Although less than 2% of Internet users have been seriously harmed by misinformation, it is surprising how casual and trusting of the online environment we tend to be. The Pew survey revealed that only one in four surfers bothers to verify a site‟s legitimacy. Finding
the information fast appears more important than finding a trusted name, but that is the first thing that experts caution against. “Make sure you allow plenty of time for your
search”, urges Susannah Fox, “not only to find relevant information, but to corroborate it as well.” Most experts agree that the best approach is to start with the web site of a known, trusted person, institution or organisation and then substantiate any information by cross-referencing it against several other sites or sources.
The currency of the information being presented by a site is also important. Health information constantly evolves and changes as research discovers new treatments and medicines. So make sure the information is being updated by checking when the page was last modified or revised (this information is usually posted at the bottom of the page).
As well as evaluating the actual content of the site, experts warn against „online physicians who propose to diagnose or treat you without a proper physical examination and consultation regarding your medical history‟ and a good place to report such practitioners is Quackwatch (www.quackwatch.org). If you are about to supply the site with medical information about yourself, make sure you read its privacy statement and
make certain it will be kept confidential. And, lastly, don‟t be fooled by an impressive-
looking design and comprehensive list of links to well-known organisations. Any web site can link to another and this does not imply it has been endorsed by it.

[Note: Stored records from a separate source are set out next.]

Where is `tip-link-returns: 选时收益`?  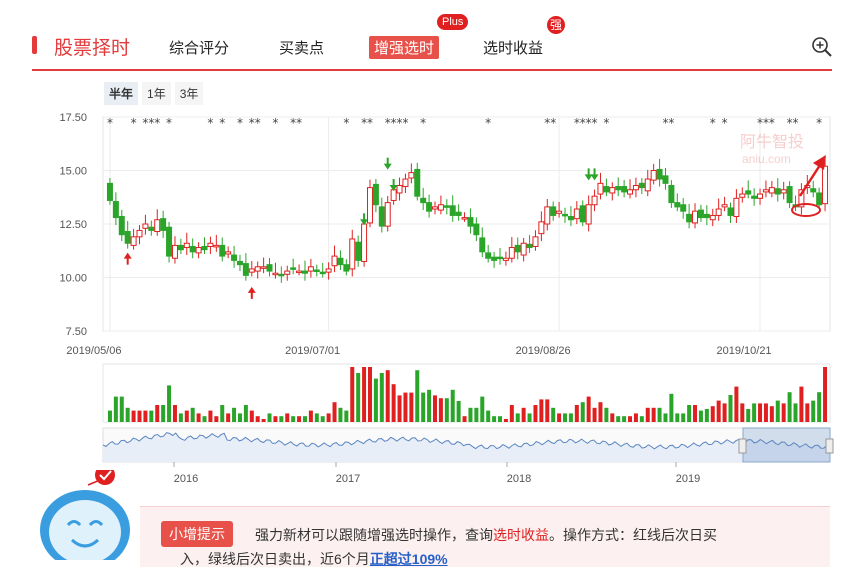
tip-link-returns: 选时收益 is located at coordinates (521, 535).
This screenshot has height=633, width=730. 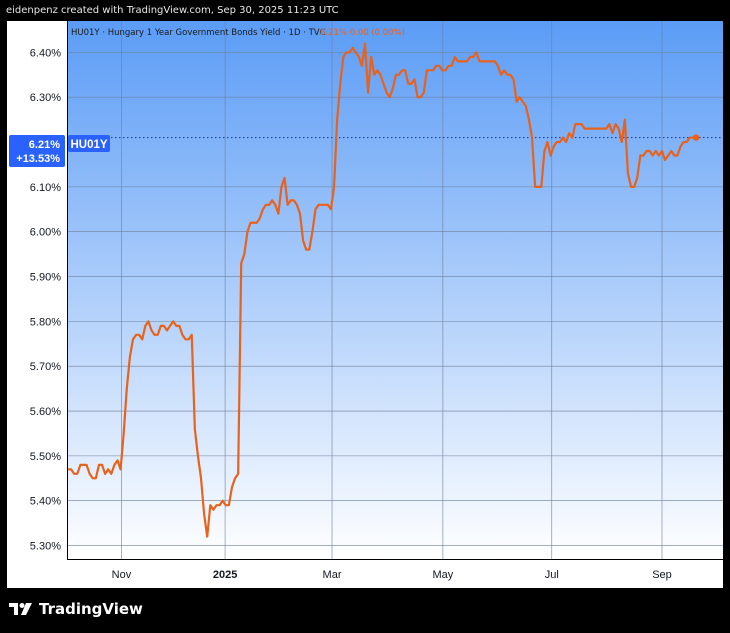 I want to click on y-tick-label: 6.10%, so click(x=46, y=188).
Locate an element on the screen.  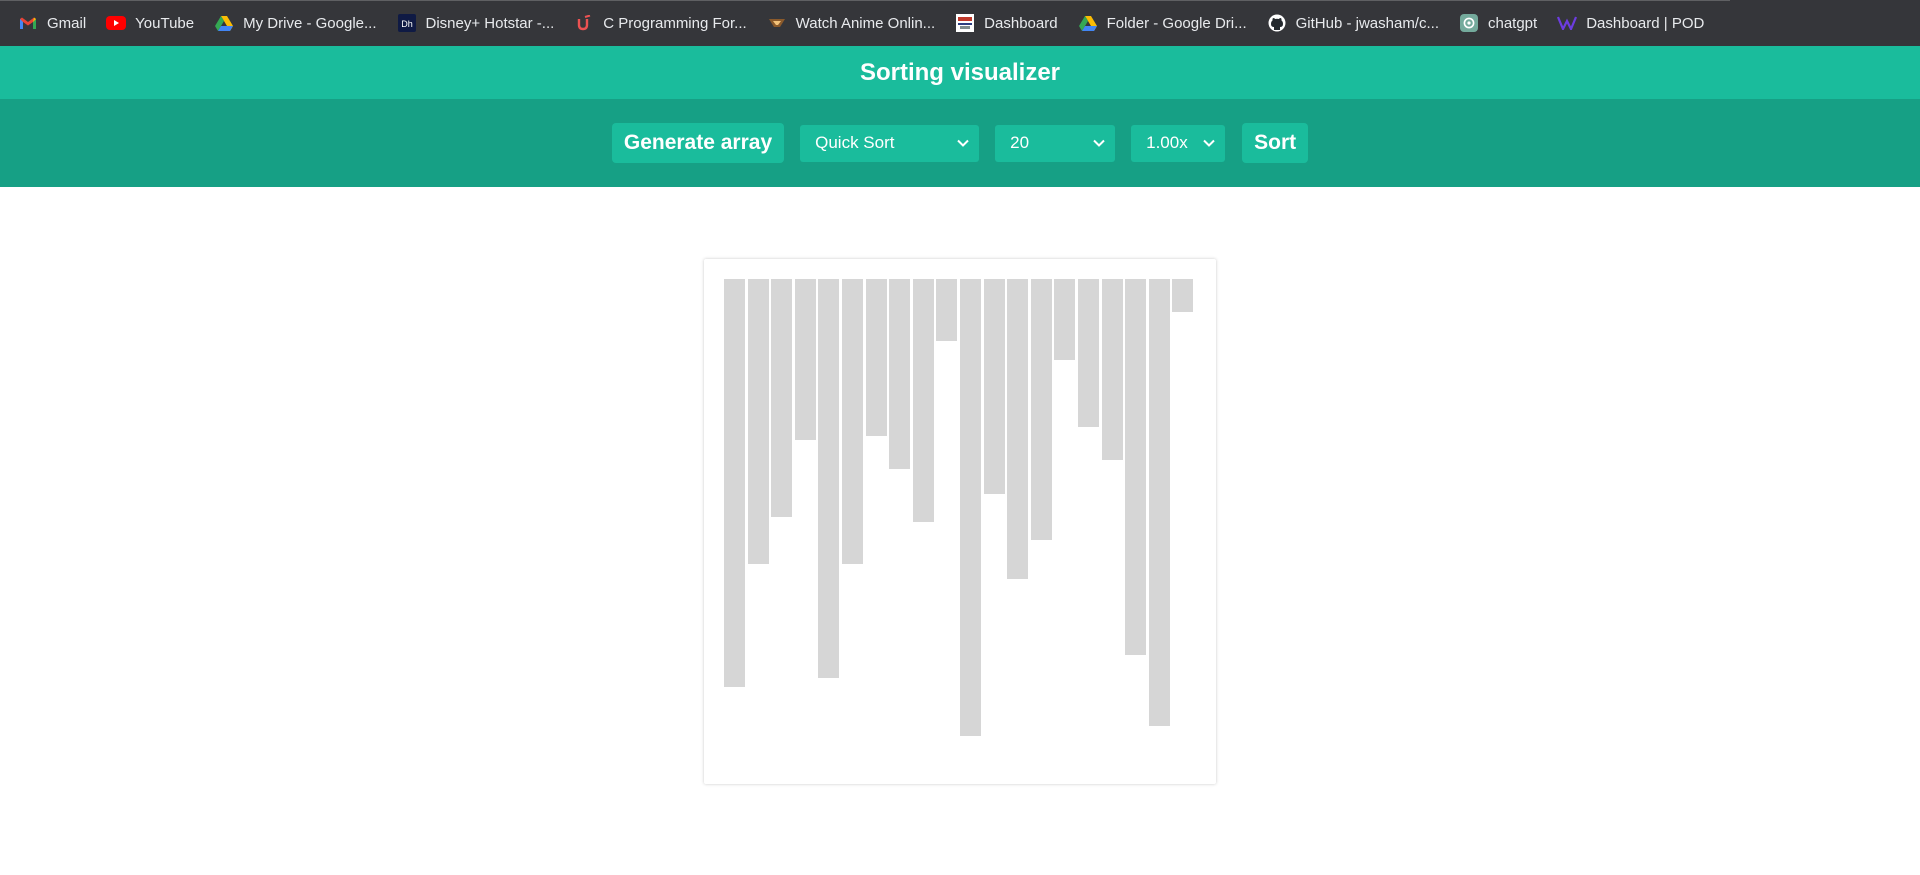
speed-select: 1.00x is located at coordinates (1178, 143).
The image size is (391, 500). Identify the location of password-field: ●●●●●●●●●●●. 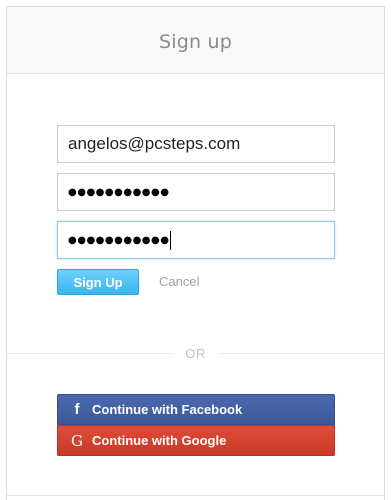
(196, 192).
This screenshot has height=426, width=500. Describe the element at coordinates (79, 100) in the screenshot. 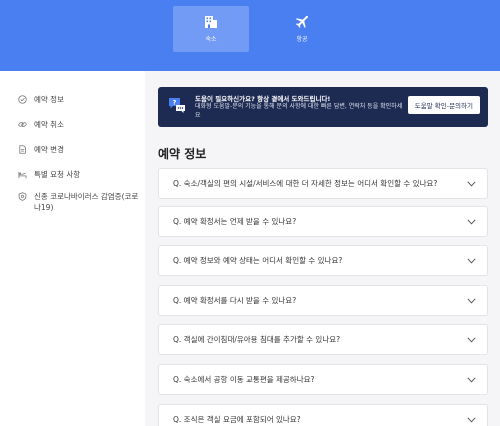

I see `sidebar-item-booking-info: 예약 정보` at that location.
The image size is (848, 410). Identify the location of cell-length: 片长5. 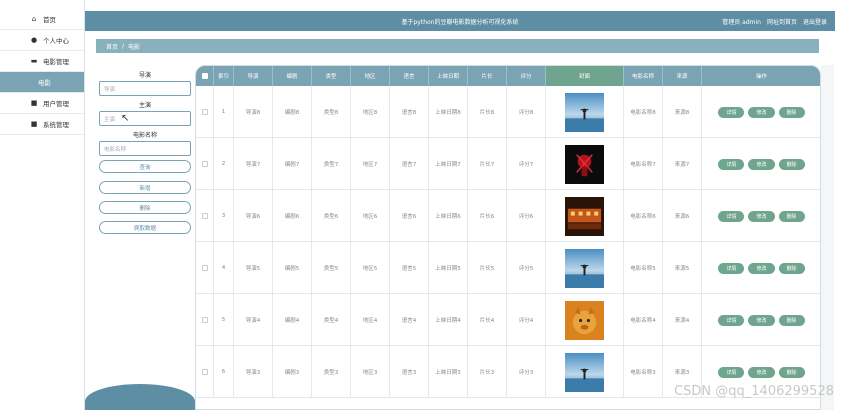
(488, 268).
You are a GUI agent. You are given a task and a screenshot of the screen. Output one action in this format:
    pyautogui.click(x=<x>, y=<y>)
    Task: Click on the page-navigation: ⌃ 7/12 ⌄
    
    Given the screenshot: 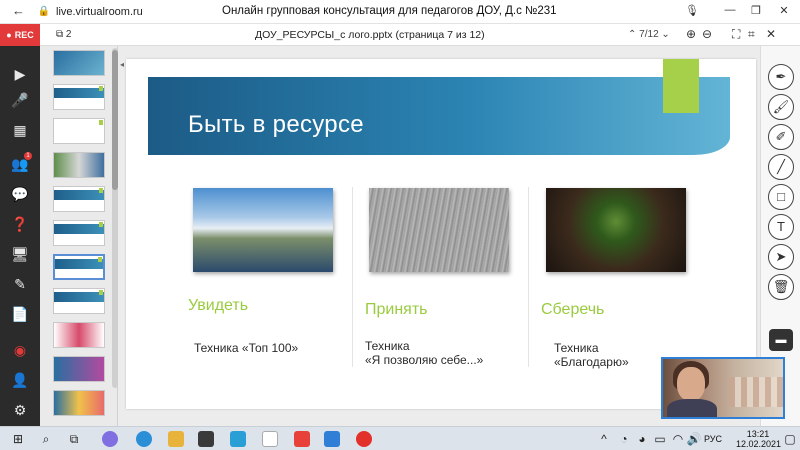 What is the action you would take?
    pyautogui.click(x=649, y=34)
    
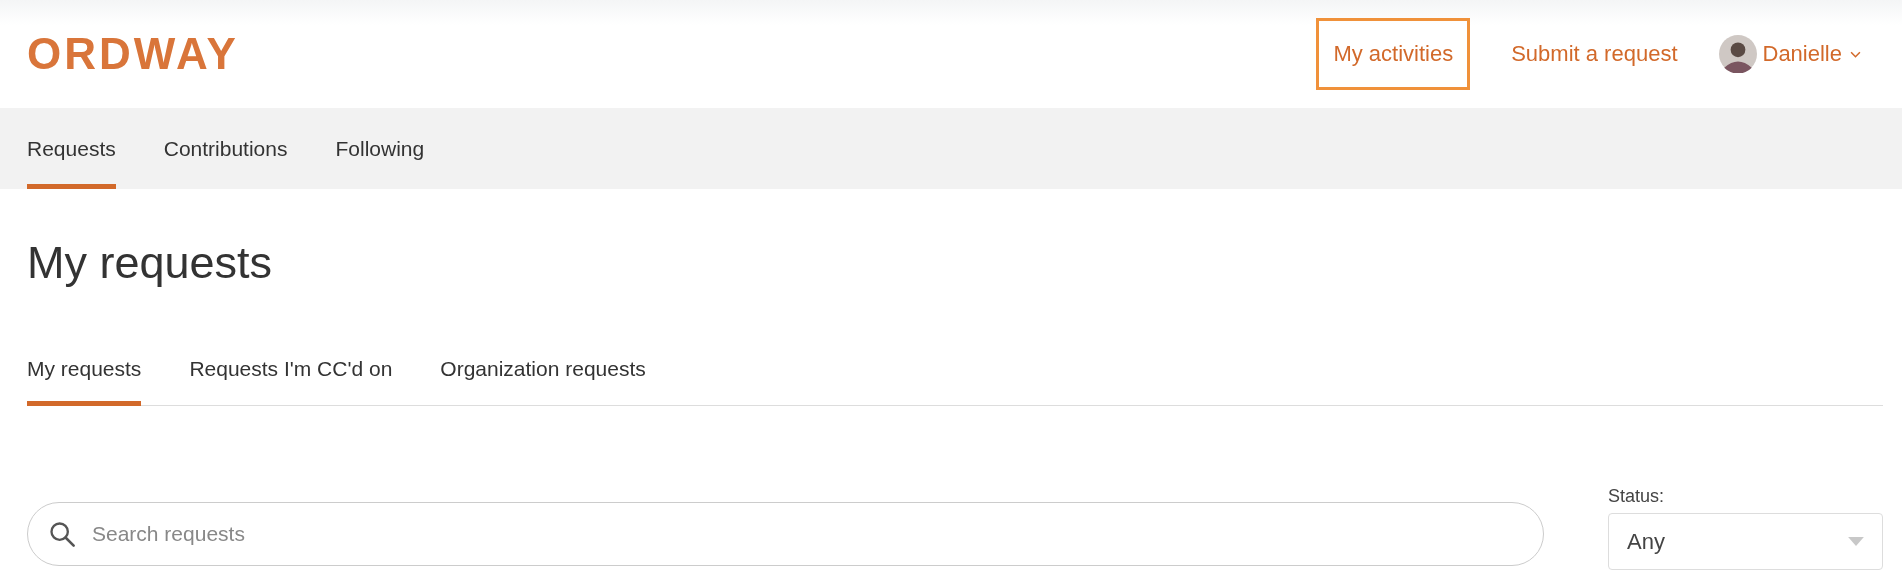 Image resolution: width=1902 pixels, height=572 pixels. What do you see at coordinates (150, 263) in the screenshot?
I see `page-title: My requests` at bounding box center [150, 263].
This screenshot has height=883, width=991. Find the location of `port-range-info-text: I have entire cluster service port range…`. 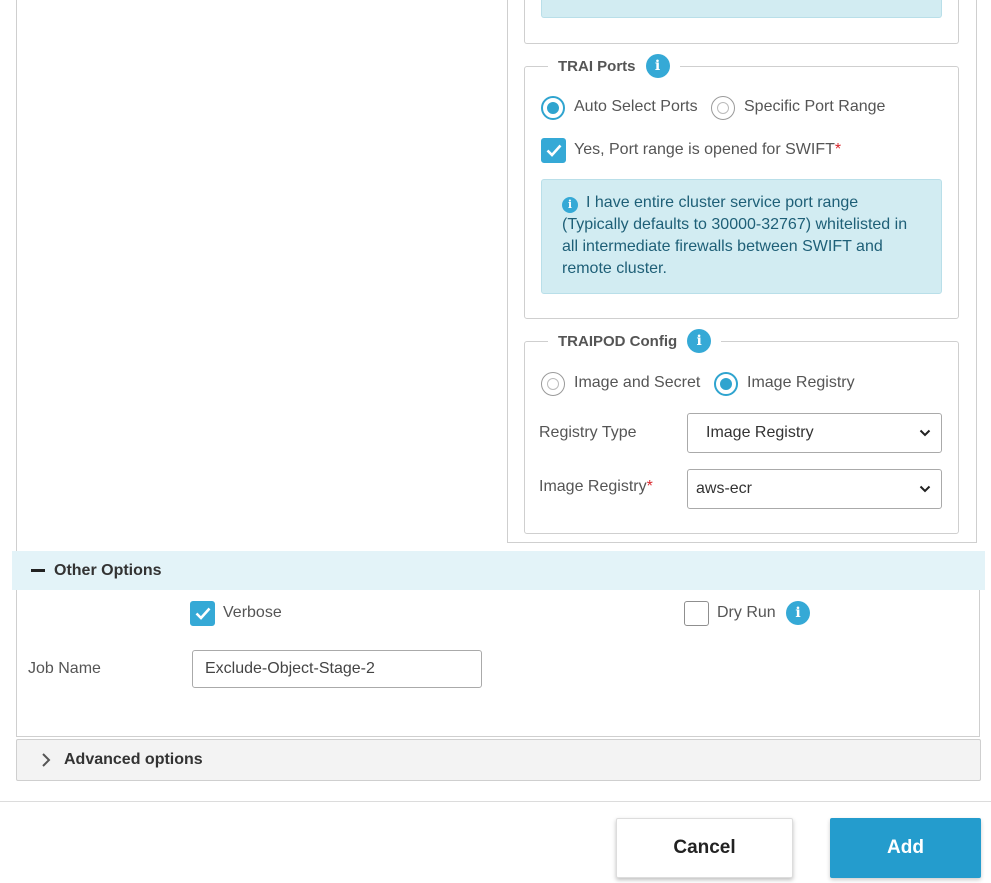

port-range-info-text: I have entire cluster service port range… is located at coordinates (735, 236).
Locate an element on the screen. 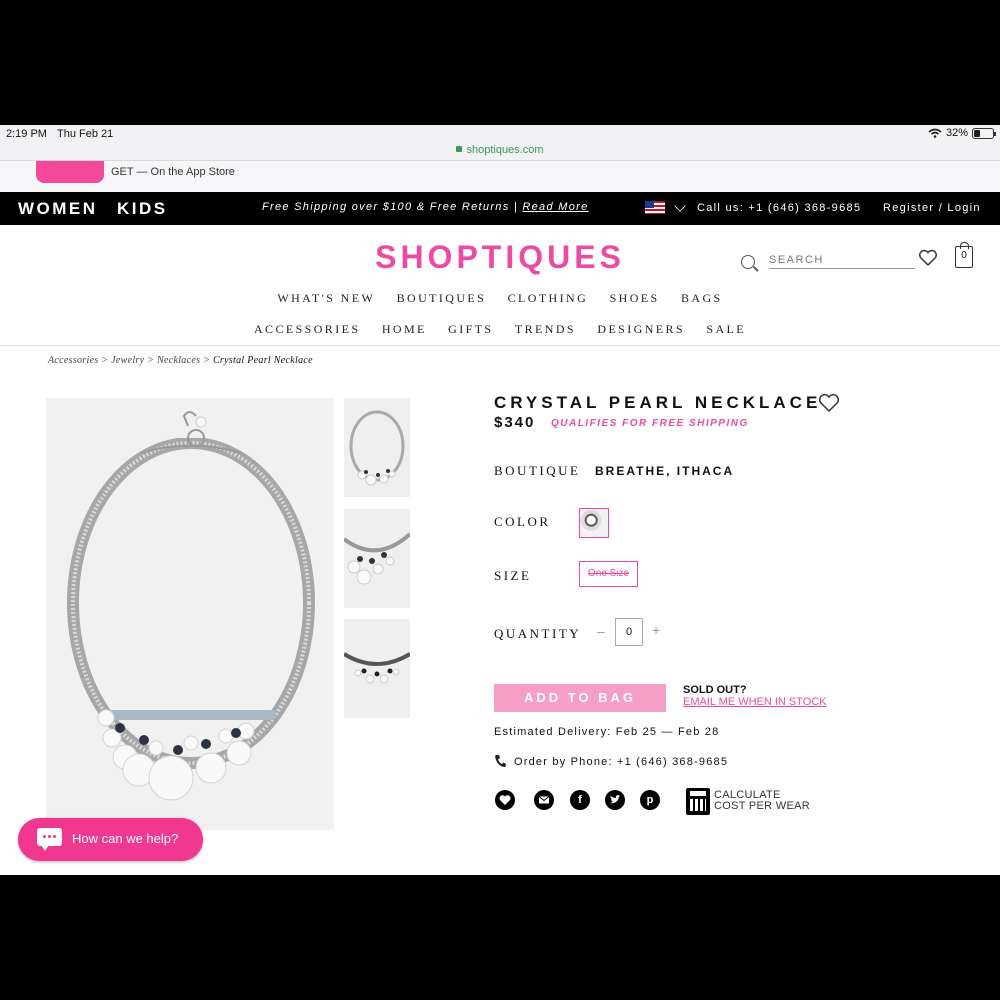  register-login-link: Register / Login is located at coordinates (932, 208).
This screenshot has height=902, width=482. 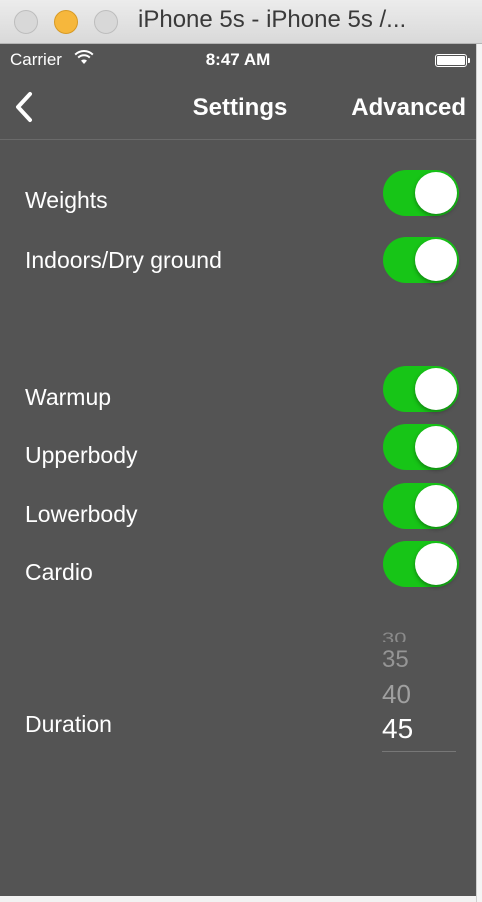 I want to click on indoors-label: Indoors/Dry ground, so click(x=124, y=260).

There are several organisations out there that offer tips for evaluating health web sites and criteria you can use. The Internet Healthcare Coalition (www.ihealthcoalition.org) and DISCERN on the Internet Project (www.discern.org.uk/discern__instrument.htm) offer two of the more commonly used sets of guidelines for consumers.
Read the fine print
In the end, it is the very qualities that make the Internet such a rich source of medical information ― its global, decentralised structure and ability to facilitate instantaneous, free interchanges ― that also make it an easy channel for potential misinformation. Some
experts argue for greater regulation of this powerful new medium, but history teaches us that this approach seldom works. Educating the web site creators themselves seems the best bet in the long run, but, as is so often the case, your best defense against the dangers of misinformation remains your common sense. As Denise Silber, founding member of the Internet Healthcare Coalition, cautions “get more than one opinion, be wary of
„miracle cures‟ and always read the fine print”.